On 2 December 2022, John announced the final show of his UK Tour would be headlining Glastonbury Festival in 2023 saying "There is no more fitting way to say goodbye to my British fans". The show was watched by 120,000 people on site and with an average of 7.3 million viewers on BBC One, breaking the record of Diana Ross, who held it with 3.1 million viewers, making him the most watched festival act ever. The tour ended in Stockholm, Sweden, on 8 July 2023.

==Commercial performance==
John announced the farewell tour in January 2018 with arena legs in both North America and Europe, to begin in Pennsylvania in September 2018. By the end of the first leg of the tour in North American arenas, on 18 March 2019, it had grossed over $125 million and won a Billboard Music Award in the category Top Rock Tour.

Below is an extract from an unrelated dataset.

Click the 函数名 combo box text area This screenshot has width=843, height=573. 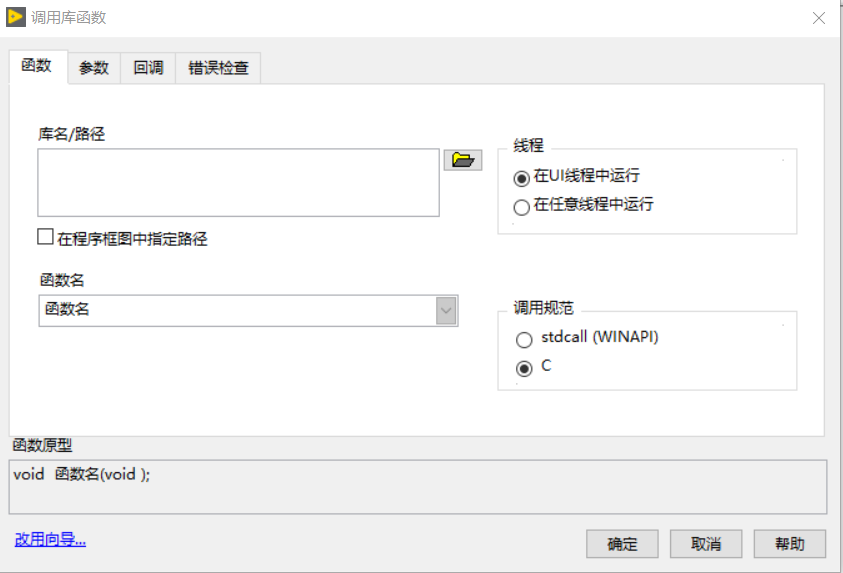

The tour's first three North American legs combined to $268.2 million over 116 shows, while his North American stadium run from July – Nov. 2022 brought in $222.1 million across 33 shows. The tour's 2019 European arena leg grossed $49.9 million, while the 2022 European stadium leg grossed $69.2 million in 2022, resulting in a combined worldwide total of $749.9 million from 5 million tickets sold by November 2022.

In January 2023, the Oceania leg grossed $40.9 million and sold 242,000 tickets. In total, the Australia & NZ shows in 2020 & 2023 have sold 875,000 tickets alone. By the end of the Oceania stadium leg in January 2023, Billboard reported that the tour has grossed $817.9 million from 278 shows and over 5.3 million tickets sold, making it the highest-grossing tour of all-time after surpassing the previous record-holder, Ed Sheeran's ÷ Tour at $776.2 million. It became the first tour in history to surpass $800 million, and $900 million.

By the final show in July 2023, the tour surpassed $939.1 million in gross and 6.1 million ticket sales, extending the record for highest-grossing tour in history.

==Recordings==
On 30 May 2018, it was announced that John had partnered with Peex to personalise the volume for fans' concert experiences, plus recording the show to relive it.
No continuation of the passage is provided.